[Task to complete] Only the lines from the one containing "Click the Processor field showing x64" to the end of the material are to be copied, exactly and in full; images stay out.

[Source data]

━━━━

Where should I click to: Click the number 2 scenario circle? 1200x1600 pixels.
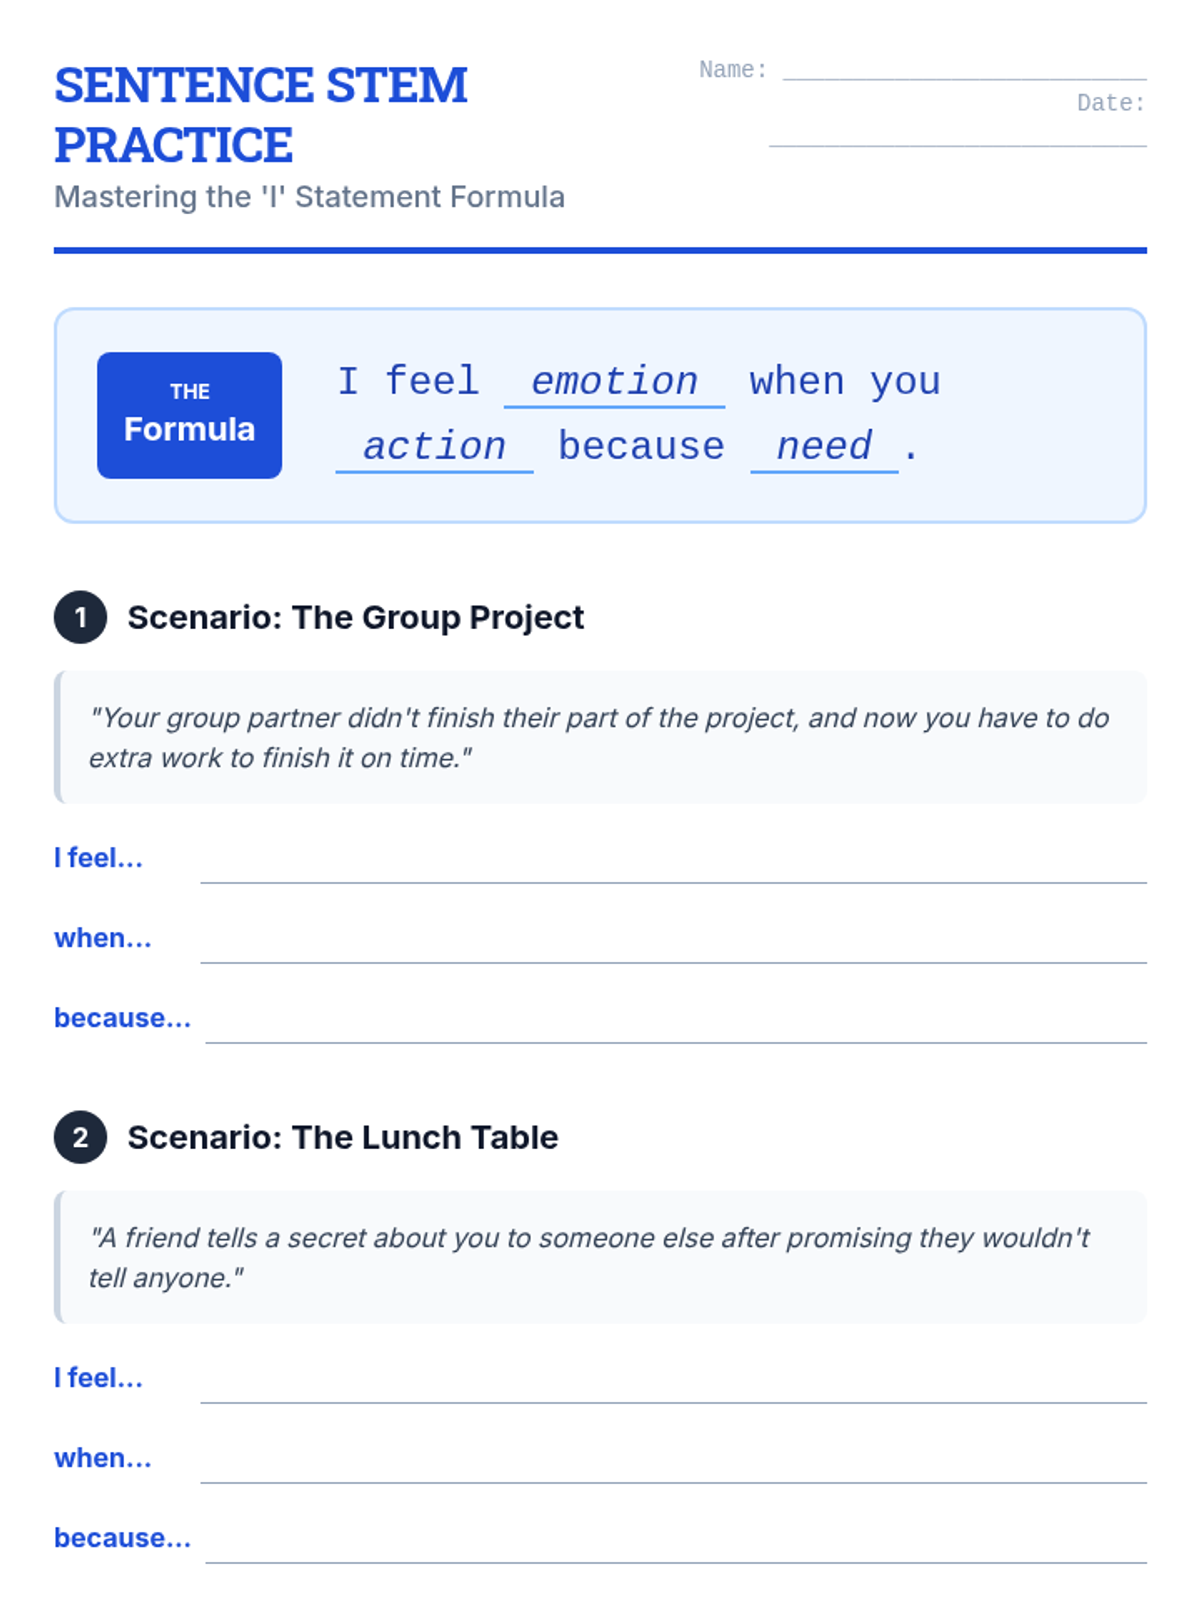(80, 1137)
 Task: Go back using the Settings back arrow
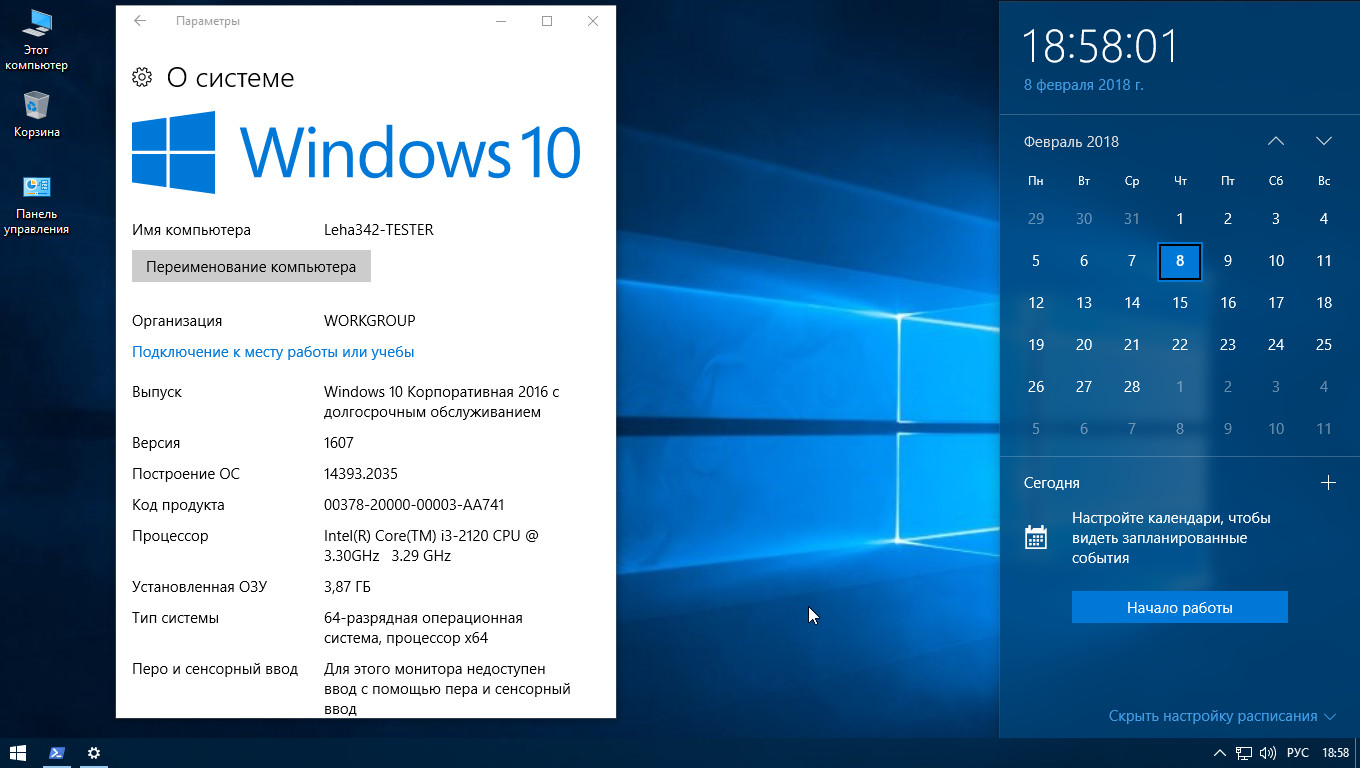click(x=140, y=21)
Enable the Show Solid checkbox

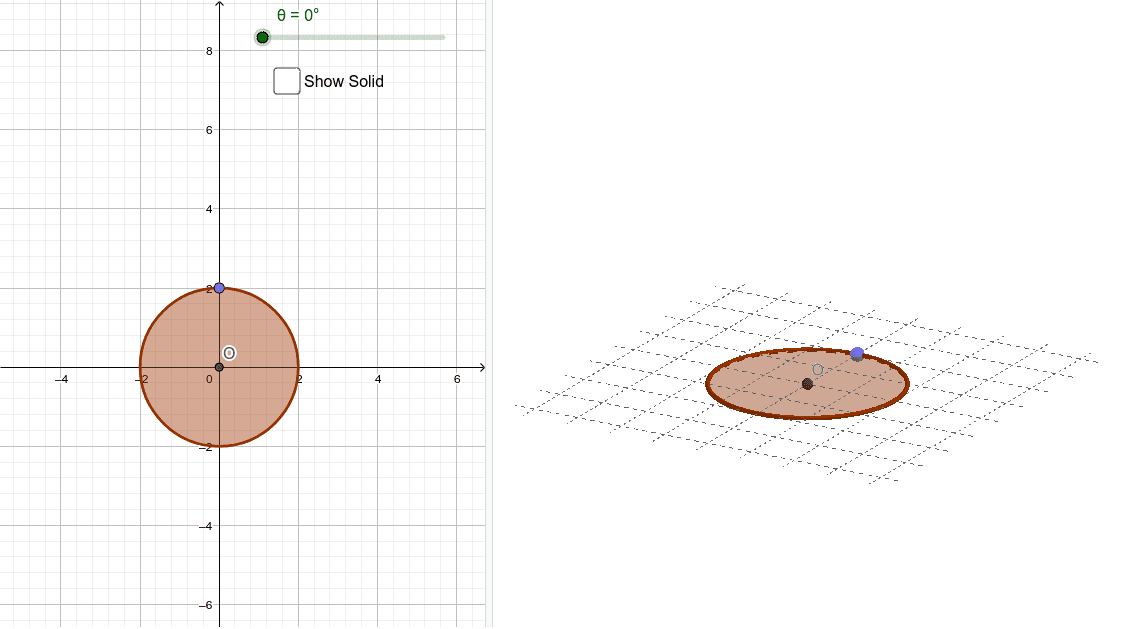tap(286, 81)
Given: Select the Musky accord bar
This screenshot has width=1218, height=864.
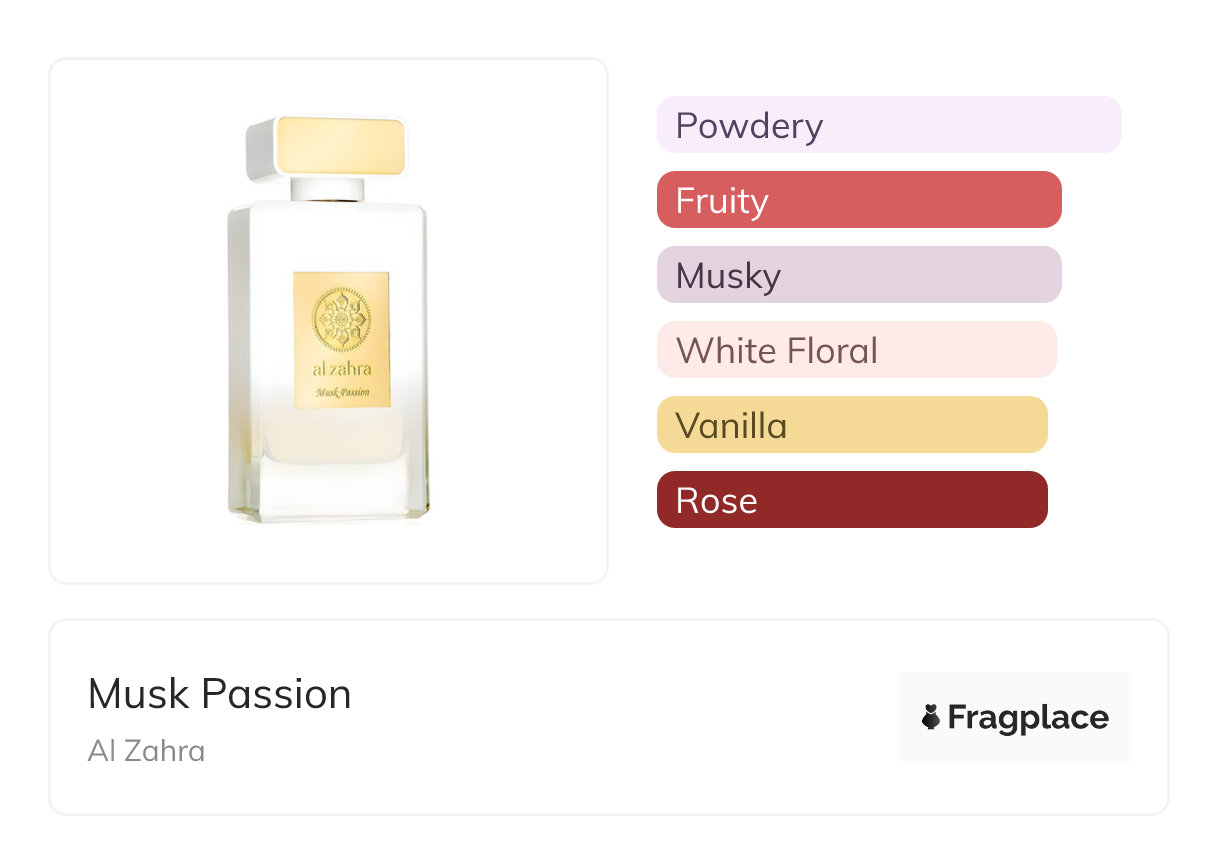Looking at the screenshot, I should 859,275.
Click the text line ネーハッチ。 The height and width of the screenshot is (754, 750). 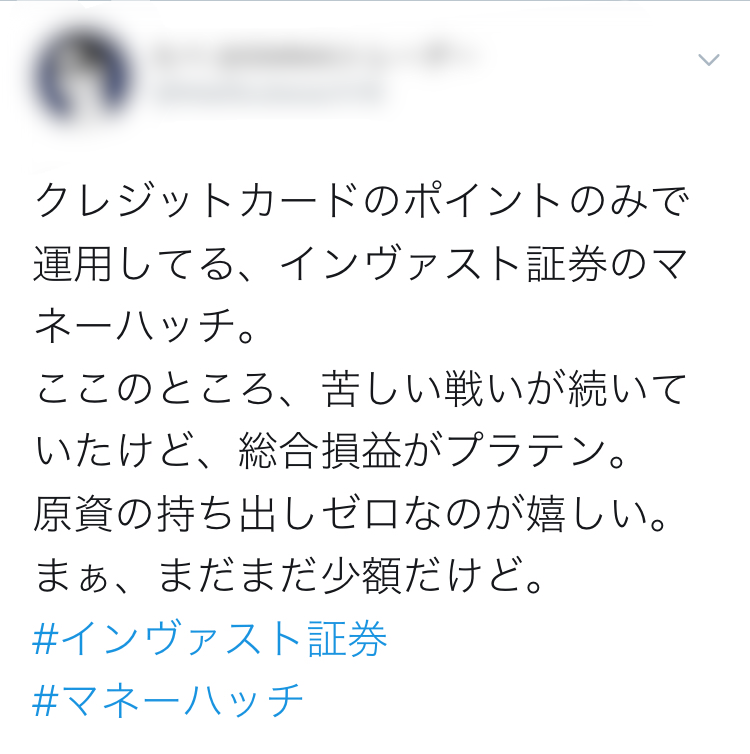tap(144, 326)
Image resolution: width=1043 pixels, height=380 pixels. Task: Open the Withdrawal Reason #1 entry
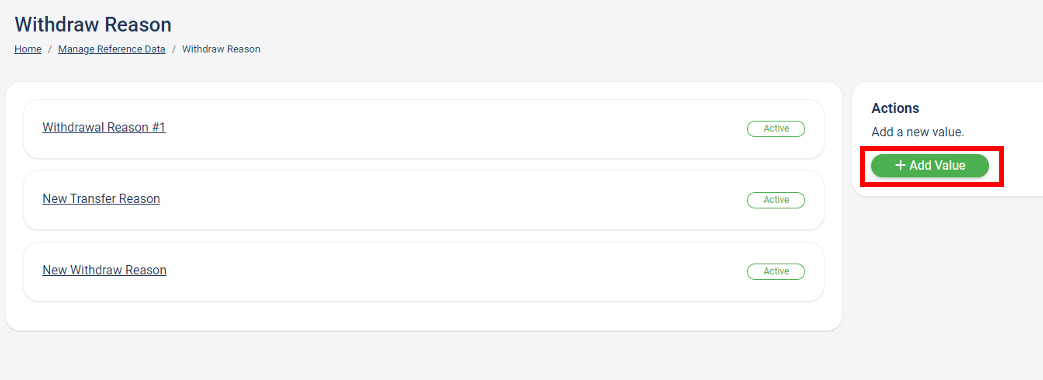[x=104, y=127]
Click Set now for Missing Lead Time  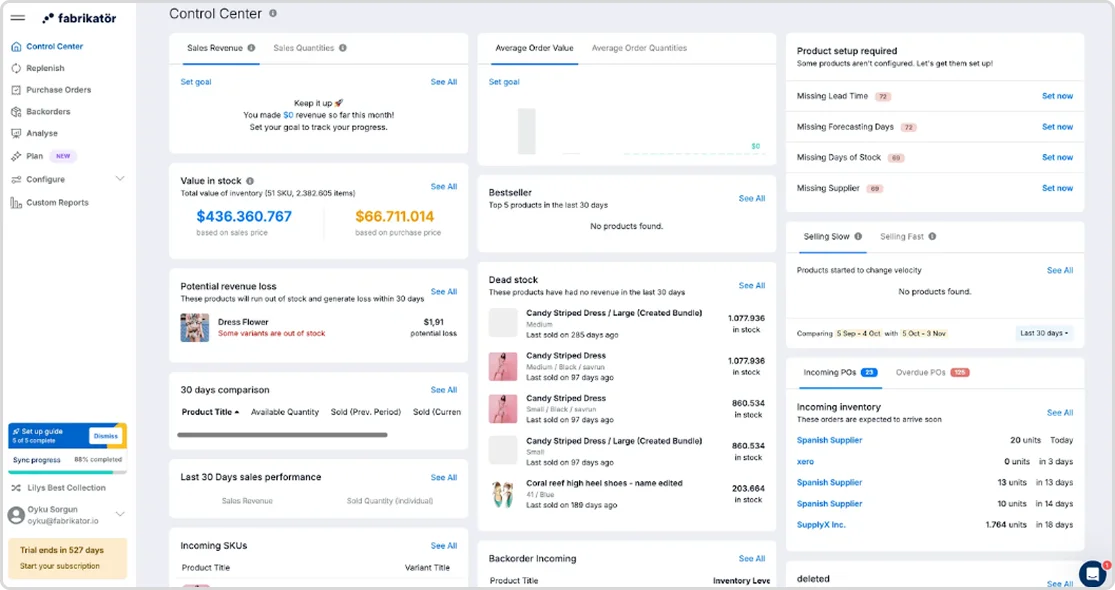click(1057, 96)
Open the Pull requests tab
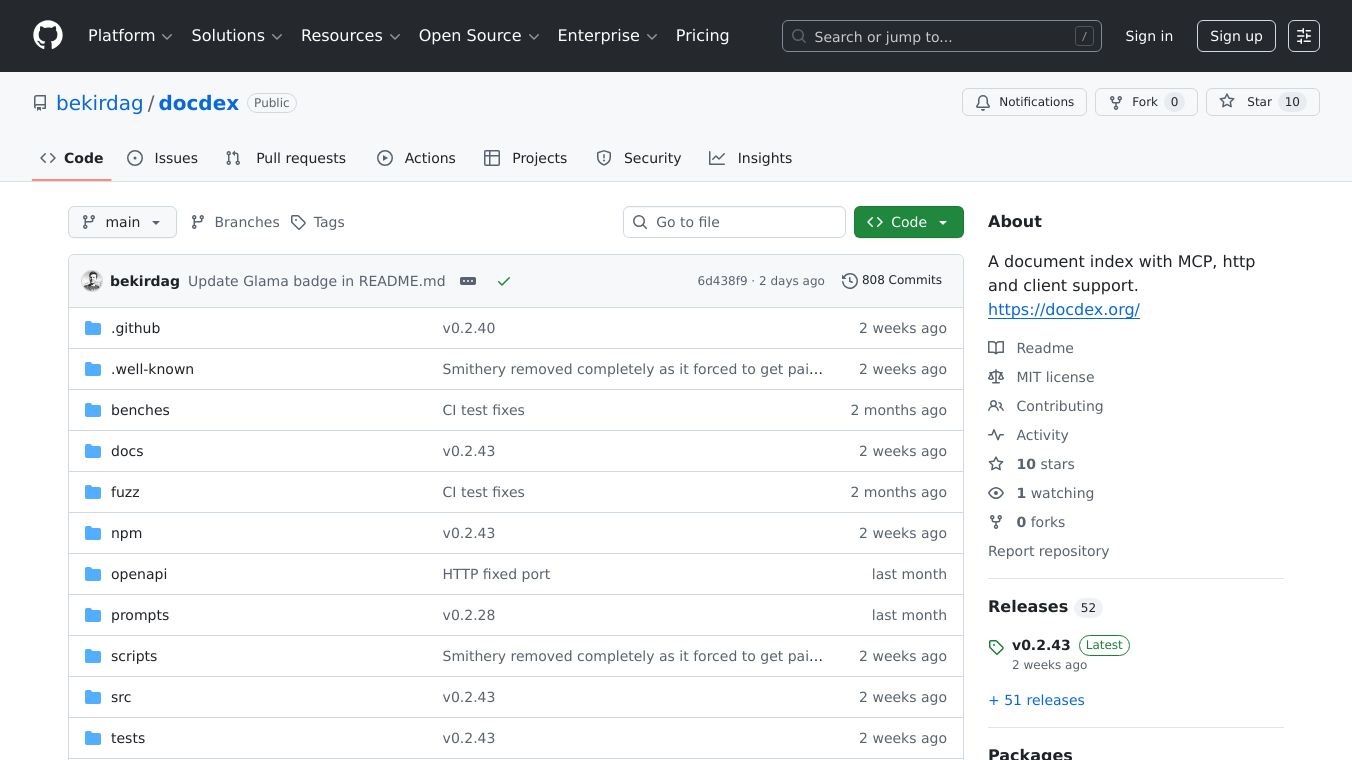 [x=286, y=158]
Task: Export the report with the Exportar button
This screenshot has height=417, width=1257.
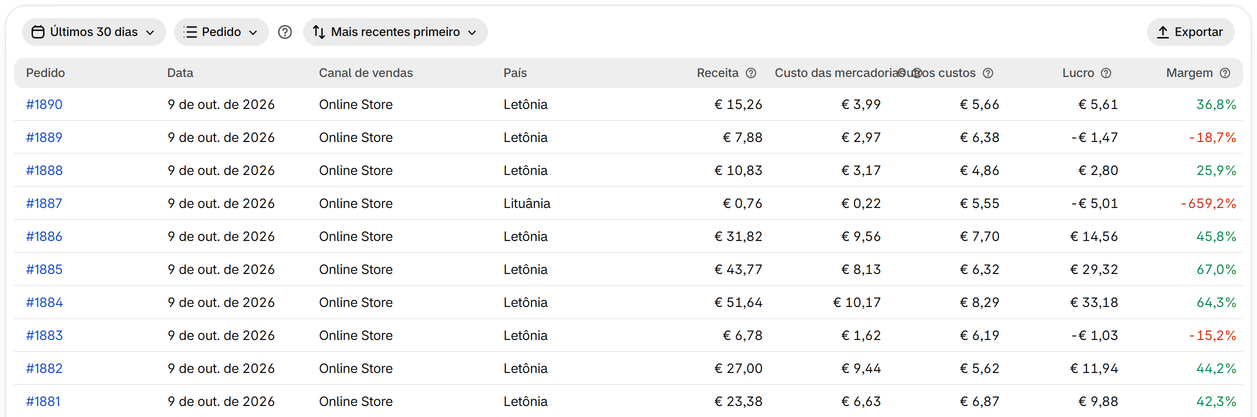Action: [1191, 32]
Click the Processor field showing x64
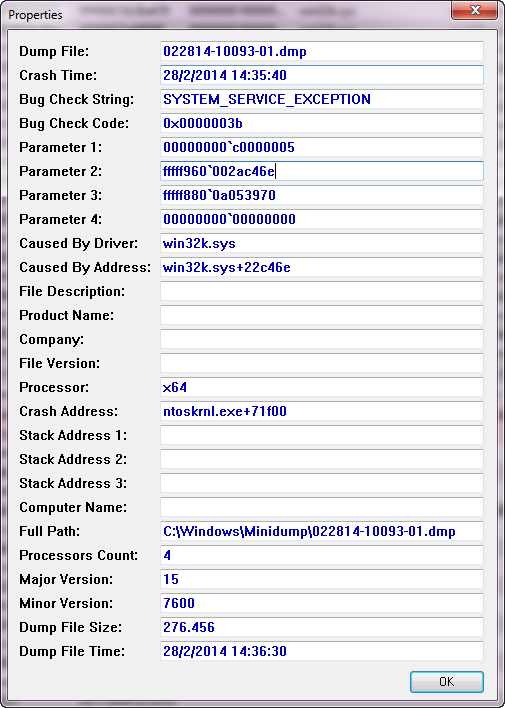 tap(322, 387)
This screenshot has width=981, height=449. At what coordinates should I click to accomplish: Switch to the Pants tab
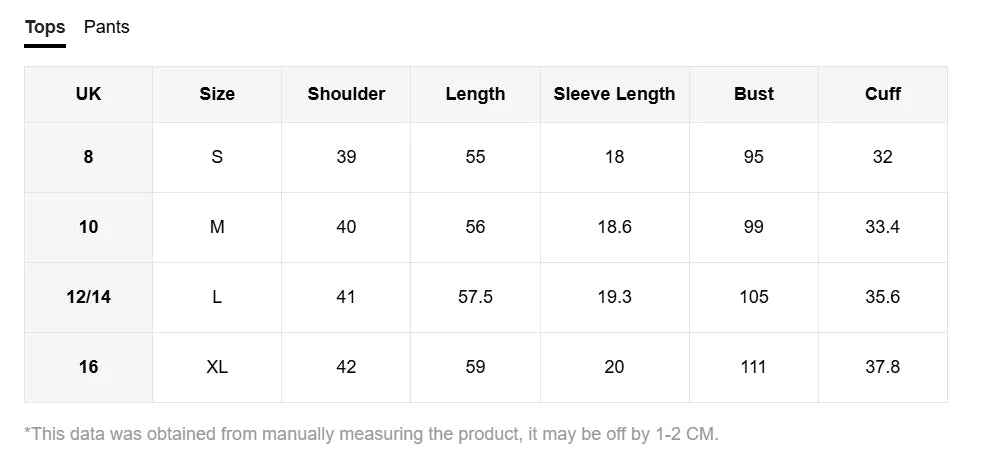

━━━━

[Final answer]
Click the Processor field showing x64
 tap(322, 387)
This screenshot has width=981, height=449. At what coordinates should I click to accomplish: Switch to the Pants tab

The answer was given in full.